Tips for Adopting a Rescue Horse

Adopting a horse is a huge investment of your time, energy and money. You want to make sure you get it right and adopt a horse that matches you…

None of us like those sad stories about bad adoptions. So here’s some tips to ensure potential horse owners adopt the right horse from the right place and get the best outcome for all involved.

Horses are expensive animals to look after. Therefore, anytime we see any struggles in the economy we find a number of horses get abandoned and end up in rescue care. Ensuring you adopt from rescues who are known to take the time to ensure their horses and prospective new owners ‘match’ will save you (and the horse) potential headaches in the future.

Reputable rescues will always provide prospective owners with medical, dental and farrier records for the horse they are looking to adopt. They will also provide details and contact information for the veterinarians and any other professionals who have provided care for the horse.

As always, when adopting any animal, the most important thing is that you do your homework.
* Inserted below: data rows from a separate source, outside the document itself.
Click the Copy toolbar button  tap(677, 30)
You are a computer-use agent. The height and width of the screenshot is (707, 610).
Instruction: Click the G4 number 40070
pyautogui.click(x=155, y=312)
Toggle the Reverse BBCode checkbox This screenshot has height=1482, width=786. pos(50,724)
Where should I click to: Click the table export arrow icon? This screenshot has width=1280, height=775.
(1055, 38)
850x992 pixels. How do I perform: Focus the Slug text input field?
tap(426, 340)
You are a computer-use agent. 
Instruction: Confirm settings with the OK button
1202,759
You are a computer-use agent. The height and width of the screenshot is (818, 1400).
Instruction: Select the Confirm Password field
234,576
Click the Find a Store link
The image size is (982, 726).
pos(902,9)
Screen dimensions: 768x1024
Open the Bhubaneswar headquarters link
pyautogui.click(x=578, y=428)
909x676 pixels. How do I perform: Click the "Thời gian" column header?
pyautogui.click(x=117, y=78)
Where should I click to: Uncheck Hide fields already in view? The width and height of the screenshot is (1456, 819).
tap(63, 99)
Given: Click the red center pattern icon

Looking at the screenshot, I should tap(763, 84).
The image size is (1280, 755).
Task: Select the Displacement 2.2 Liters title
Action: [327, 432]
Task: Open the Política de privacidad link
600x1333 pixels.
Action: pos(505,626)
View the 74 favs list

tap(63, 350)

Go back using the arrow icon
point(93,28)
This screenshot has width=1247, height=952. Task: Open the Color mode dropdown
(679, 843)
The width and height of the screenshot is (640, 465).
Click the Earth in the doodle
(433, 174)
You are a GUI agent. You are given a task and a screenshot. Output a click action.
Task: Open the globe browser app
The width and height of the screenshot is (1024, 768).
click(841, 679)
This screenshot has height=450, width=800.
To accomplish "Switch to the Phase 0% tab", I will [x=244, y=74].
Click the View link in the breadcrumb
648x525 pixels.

Firstly, consider the horse’s breed, age and skill level / training before you adopt (your own experience level with horses should be kept in mind too). It’s very important to be clear whether the adopted horse will be a riding horse, a pasture pet or something more work-intensive. It is very important to be sure that the horse you are looking to adopt and your own lifestyle and expectations match.

Once you are set with your decisions above, make sure you keep an open mind. Saying “I only want a 10 year old palomino mare” will limit you quite significantly. Look at all sorts of horses and spend as much time as you can with the horses you look at.

Once you believe you have found yourself a ‘match’, bring along an experienced trainer to objectively assess their suitability. Keep in mind that many horses up for adoption at rescue centers have been mentally abused, physically abused or neglected in some way, so there may be the need for some further training.

At the end of the day adopting a horse is a long-term decision. With advancements in care available to us horses are living longer, so your decision made now will affect your life for 12, 15, 20 or more years.

This all boils down to ensuring that you are happy with the horse, and that the horse is happy with you. If you get that right, the rest will fall into place and you and your new rescue horse can look forward to a great relationship that can last many years.